In the course of that discussion I have at least touched upon the issues of how other countries relate to and interact with Vietnam, and how Vietnam is attempting to become a wealthier, more competitively significant member of the community of nation states. My goal for this posting is at least start to more fully examine those first two topic points but more specifically and explicitly through the lens of this international community perspective. And as one thread in that discussion I plan on at least selectively discussing what Vietnam produces and exports, and what it in turn imports (see Part 2 and Part 3.) And after that I will further discuss relevant infrastructure development issues and challenges as they impact upon and shape this (see Part 4, Part 5 and Part 6.) But I will also discuss tourism and as a special case of that, the purchasing power and enthusiasm of a growing number of now middle class Chinese tourists who constitute an increasingly significant proportion of the Vietnam tourism customer base, and certainly for higher end brand name retail outlets and more expensive tourist-oriented hotels and restaurants in Vietnam’s larger cities, and in its main tourism oriented communities such as Hội An. So I will add tourism to this discussion, and both by Vietnamese nationals and by foreign nationals as they travel to Vietnam.

One of the key factors that runs through all of these topics is economic impact, and as one particularly salient measure of that: overall cash flow and the balance of trade that Vietnam faces: the difference between the monetary value of their exports and imports over a certain defined period of time as measured in the currency of that country’s economy, and as the balance of overall import and export value traded.

• Ultimately, the single most significant overall criterion for determining the overall economic strength of a country can be measured in terms of this metric,
• And certainly where ongoing positive or negative trade imbalances occur as a structurally recurring pattern that tend to progressively expand or deplete its overall economic resource base.

I begin this with a reconsideration of the first of my three primary topics to address, and with Vietnam’s business and manufacturing sectors and international trade.
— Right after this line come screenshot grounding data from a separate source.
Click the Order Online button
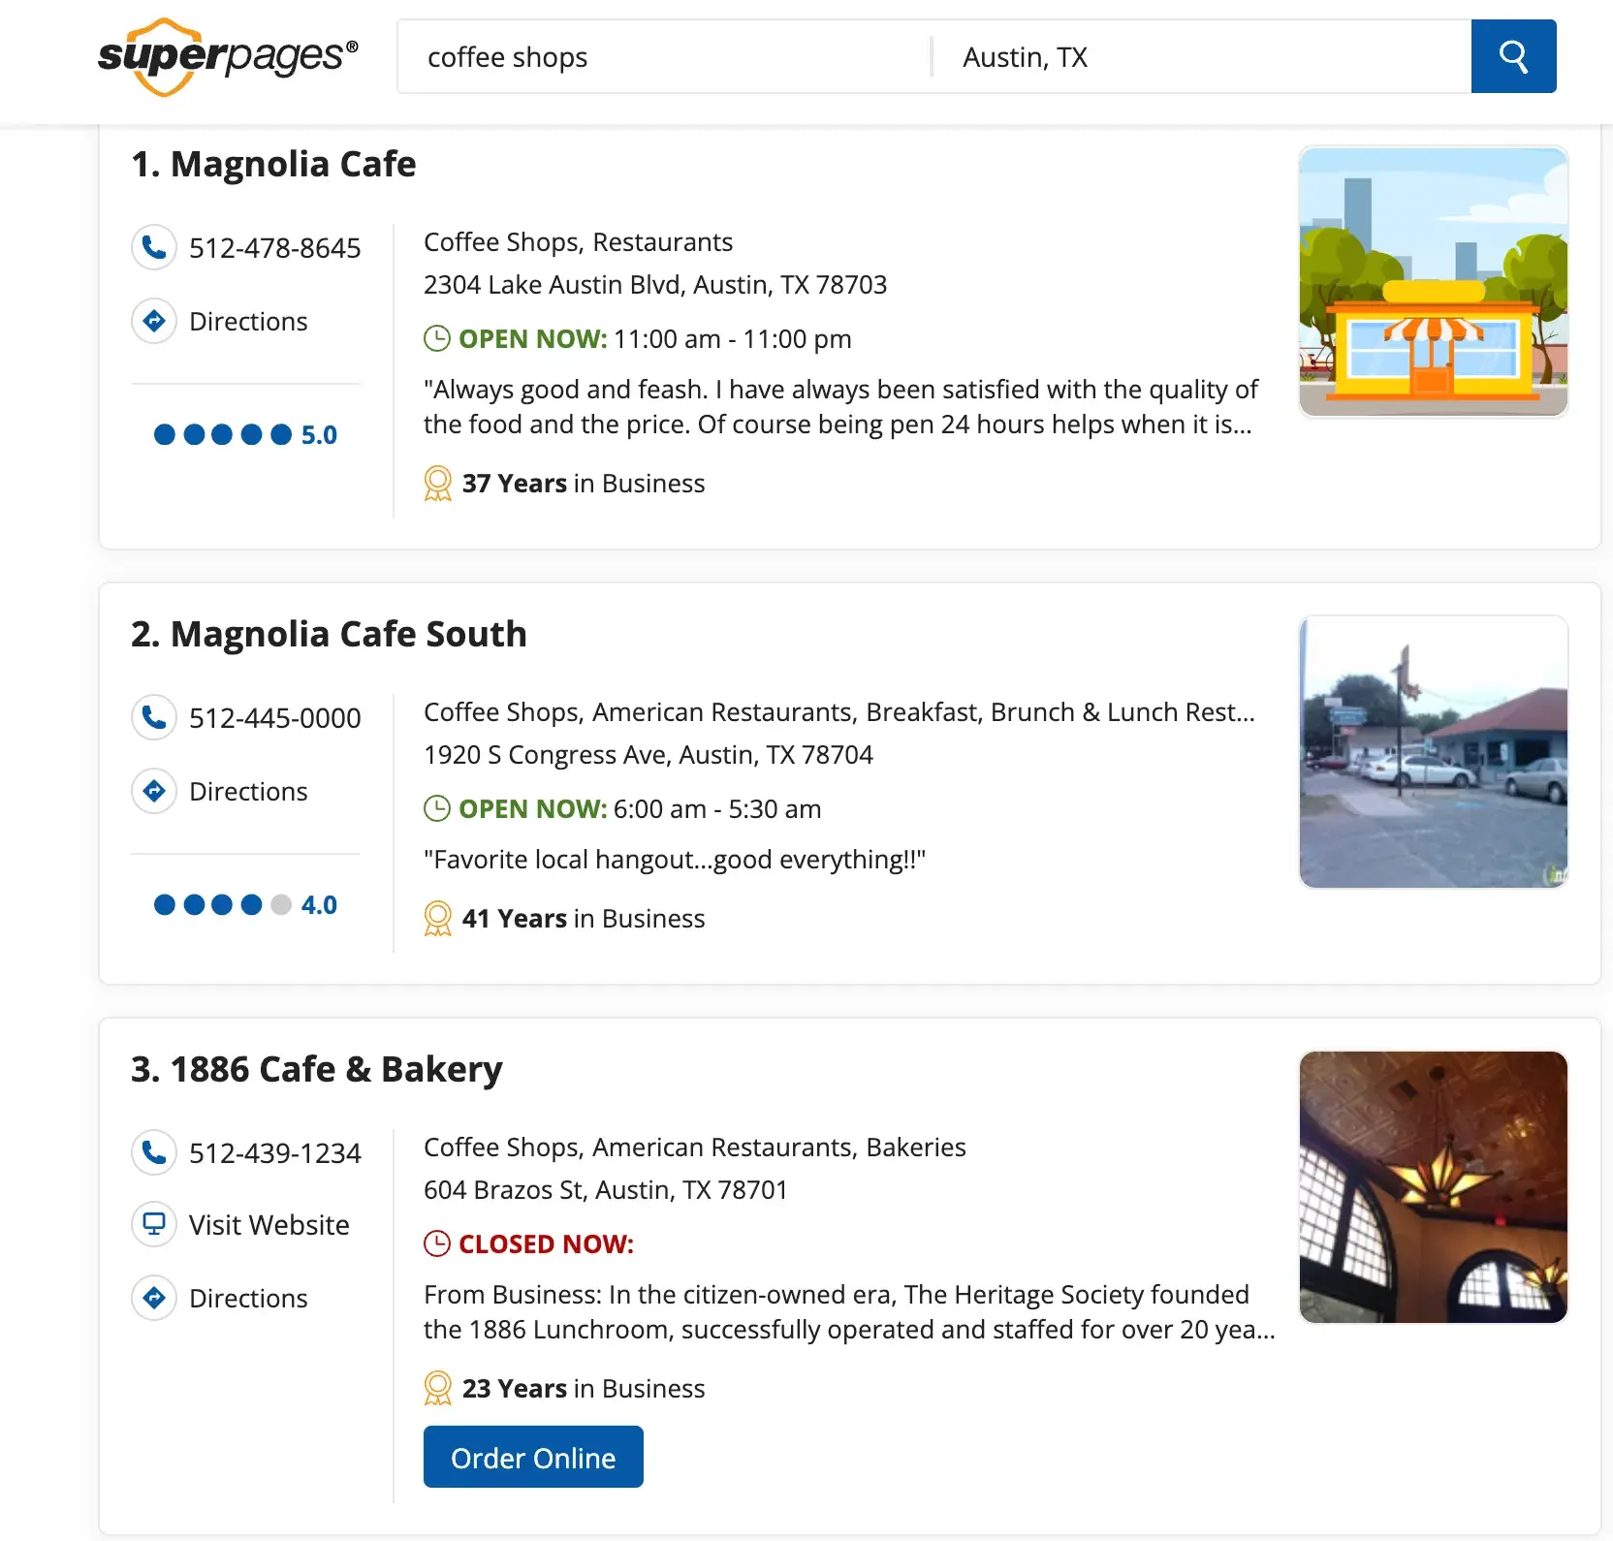 click(532, 1457)
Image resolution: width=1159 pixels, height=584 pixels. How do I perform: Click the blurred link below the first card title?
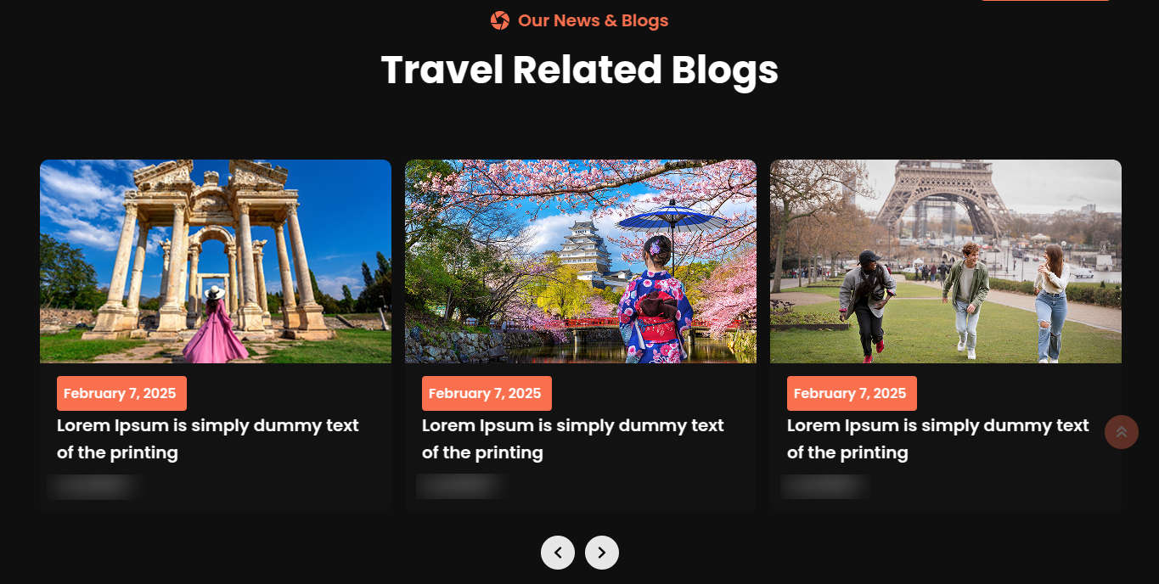click(x=94, y=486)
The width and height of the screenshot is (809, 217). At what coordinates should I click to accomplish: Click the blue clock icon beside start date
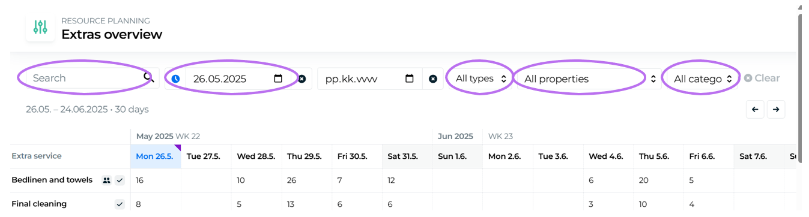(x=175, y=79)
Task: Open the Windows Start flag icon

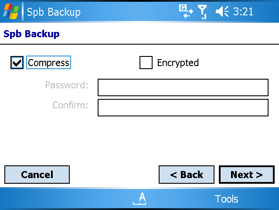Action: [11, 11]
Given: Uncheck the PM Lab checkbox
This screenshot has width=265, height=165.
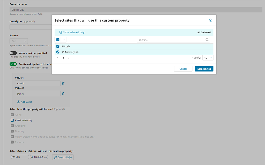Looking at the screenshot, I should coord(57,46).
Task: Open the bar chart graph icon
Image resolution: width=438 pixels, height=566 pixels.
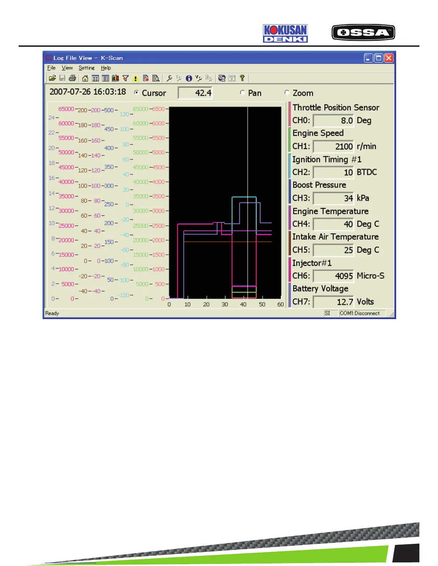Action: [x=115, y=78]
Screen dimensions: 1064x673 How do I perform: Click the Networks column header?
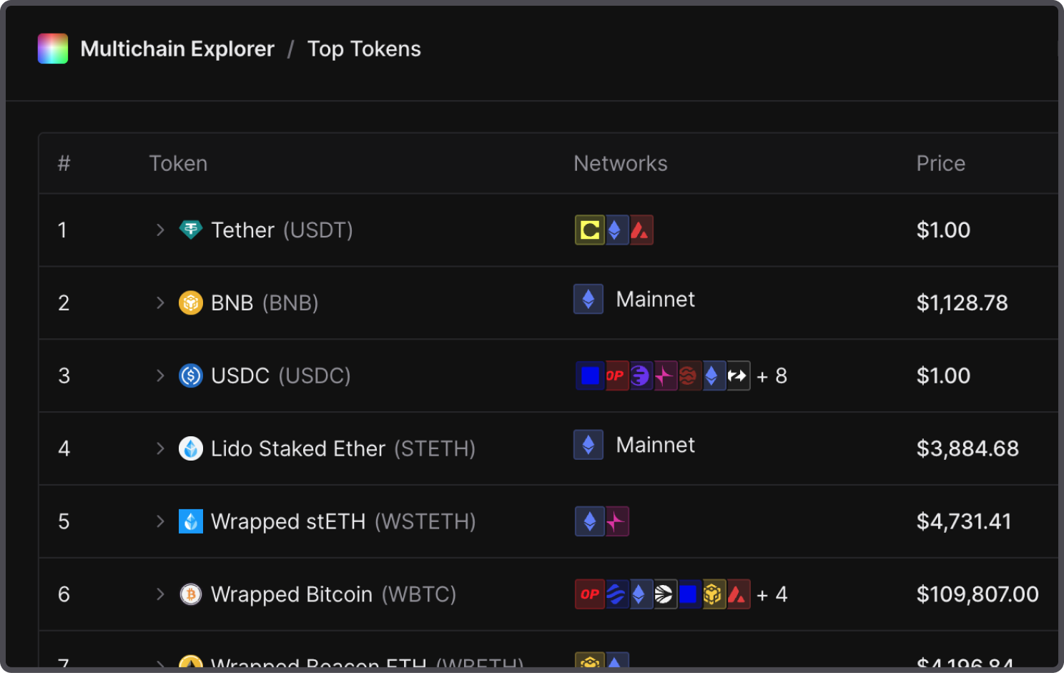[x=620, y=163]
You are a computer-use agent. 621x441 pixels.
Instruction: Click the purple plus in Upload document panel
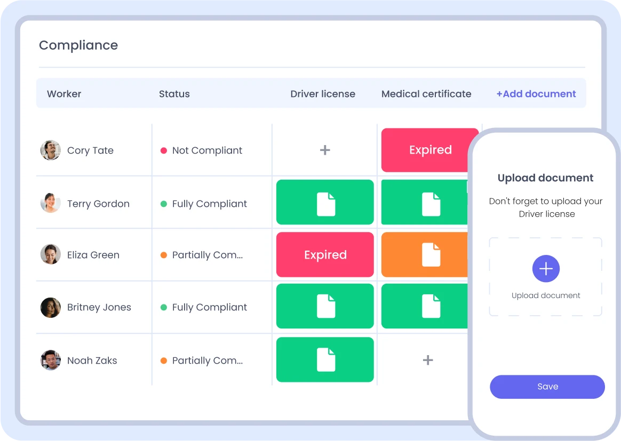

And as a specific starting point for that, I pick up on a selected case in point example that I first raised in this series in its Part 2: crude oil petroleum and refined petrochemical products and distillation fractions that are produced from it as finished manufactured goods: the combined overall petroleum and petrochemicals industry.

• Vietnam is not one of the world’s major producers of crude oil or other raw petrochemical materials, but as noted in Part 2 it does produce and export what for it, is a significant volume of these unprocessed materials every year. Then it imports gasoline and I add a range of other value-added, higher cost products manufactured from this raw material export process.
• The combined result is that while in principle, petrochemicals could be a source of positive net revenue flow into Vietnam, petrochemicals in fact comprise a net drain on their overall economic strength, with more funds leaving the country than enter it through these transactions. I noted in Part 2 that only producing and selling raw materials tends to lead to balance of trade losses and to weaker and less capable economies, where producing and selling finished goods created from those raw materials, yields a more positive balance of revenue flow and a stronger national economy. This example exemplifies how that works.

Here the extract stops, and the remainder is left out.